Thisisaeuphemism my DH's idea of smart casual is a casual shirt, his usual cargo trousers with his 'going out' hiking boots. If it's cold, he'll add a fleece. Ditto the raincoat. Basically it's his normal clothes, but swapping the t-shirt for shirts.

The shirts look like
www.fatface.com/men/shirts/icat/mensshirts/

elfycat · 30/04/2013 14:10

DH (43) loves those fat face tops in the first link, with M&S chino trousers and then quite nice shoes - not lace ups as they make his feet look like boats. And he probably is Dadsy and was long before the DDs came along. But he feels good in those tops. He tried one on and his face lit up at the comfort and weight of the material and that's probably why it works and is right for him.

He's one of those big-bear type men. Barrel chested, bit of a tummy, 6ft 4inch tall. The look suits him. If he wore trendy jeans and naice t-shirts he'd look terrible.

DebsMorgan · 30/04/2013 14:13

This reply has been deleted

Message withdrawn at poster's request.

dexter73 · 30/04/2013 14:13

They bloody love those FF tops don't they?!! That is why I said it was dad style, because so many of them wear it. I think they look good but it just amuses me sometimes when you see a group of the dads at an event and they are all wearing the same top (but maybe in a slightly different colour)!

OneLittleToddleTerror · 30/04/2013 14:17

Hey nobody says they don't look good. The clothes just speak DAD.

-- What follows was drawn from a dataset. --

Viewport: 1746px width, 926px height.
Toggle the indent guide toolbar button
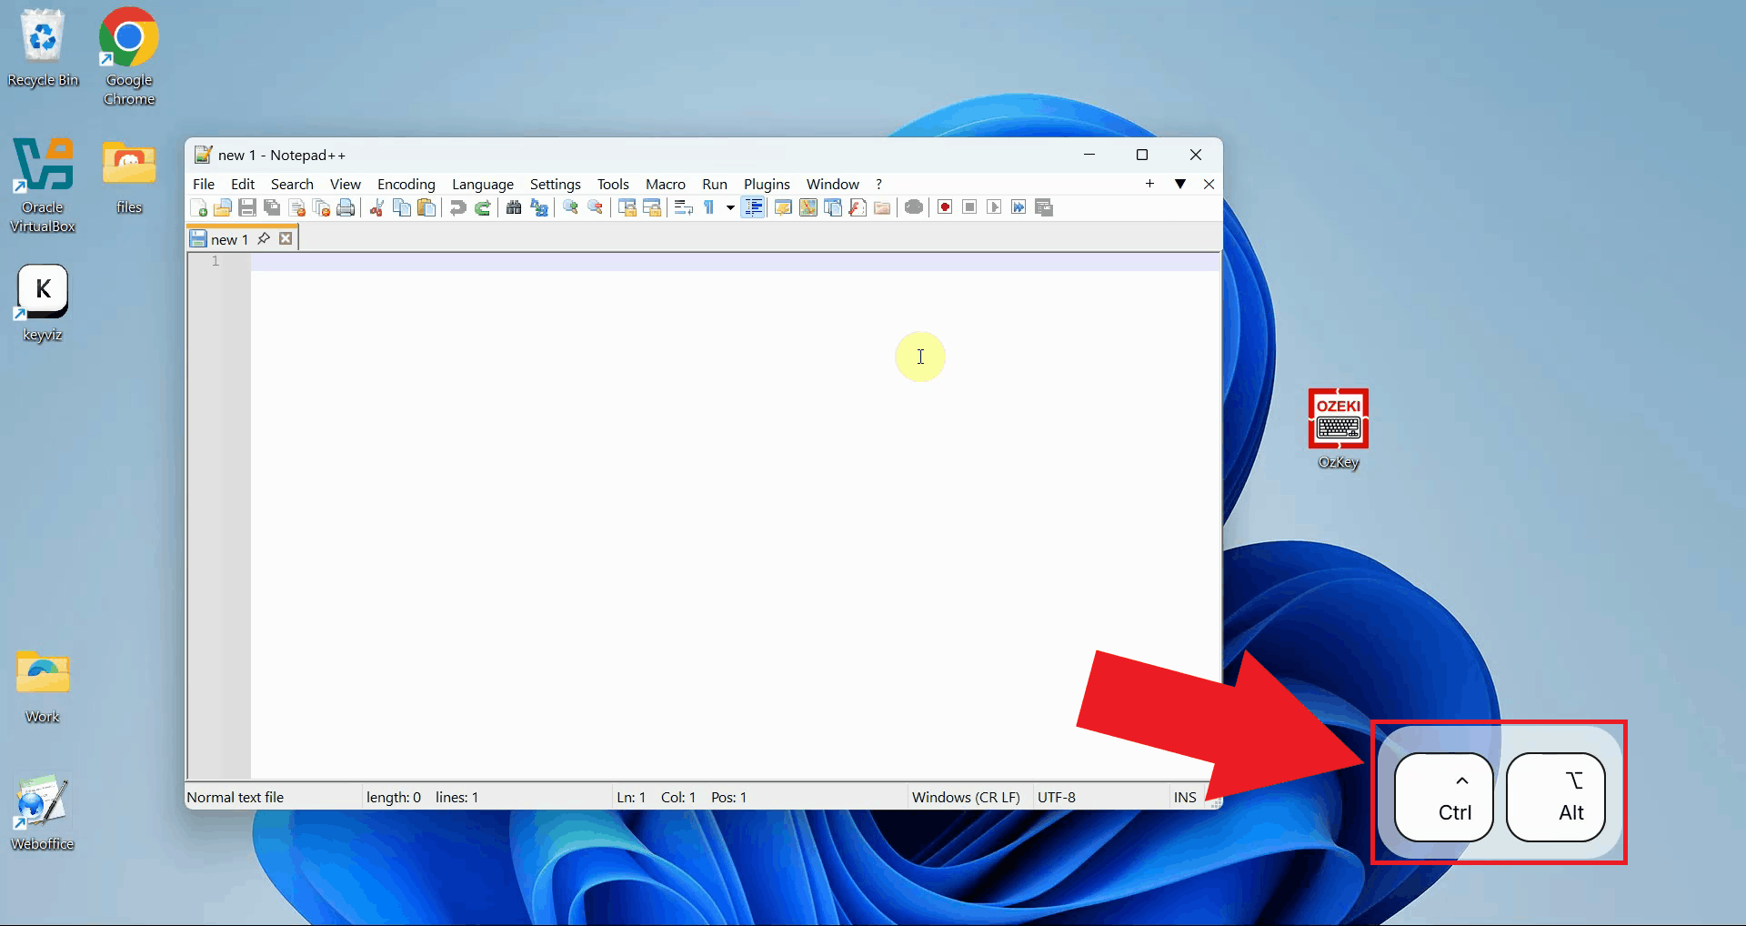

This is a tongue in cheek companion to the mumsy one. I doubt our DH cares a bit whether they look dadsy!

GibberTheMonkey · 30/04/2013 14:23

I don't know the mumsy ones are very disparaging and this was paired with them

Startail · 30/04/2013 14:33

When and how do men buy their own clothes?

There's no where near work. If I sit DH down with the next catalogue he just turns to the women's underwear or the cameras. He just isn't interested.

I can't conceive of DH choosing to go to town at the weekend unless he took me and the girls shopping with him. Then he happily walks around all day looking at women and children's clothes, TVs, computers, cameras, chocolate, books etc. He has to be forcibly pushed into men's shops.

I married him straight off a postgrad course and all he wore as a student was what his mother bought him and DMIL was as disinterested in clothes as he is so this was checked shirts, some plastic easy wash M&S trousers in bright colours and several thick knitted jumpers because his parents house was freezing. Oh and a horrible washable suit.

The only nice clothes he owned was a proper dinner suit, shoes, shirt and collage bow tie. He looked very good in them, but I could hardly take him down the pub.

Thus I've just taken over DH clothes buying and now DD2 joins in.

If I stopped buying him clothes tomorrow, he'd just wear what he's got until it fell apart. The only thing he might buy is white shirts and dark trousers to look acceptable for work, but that is it.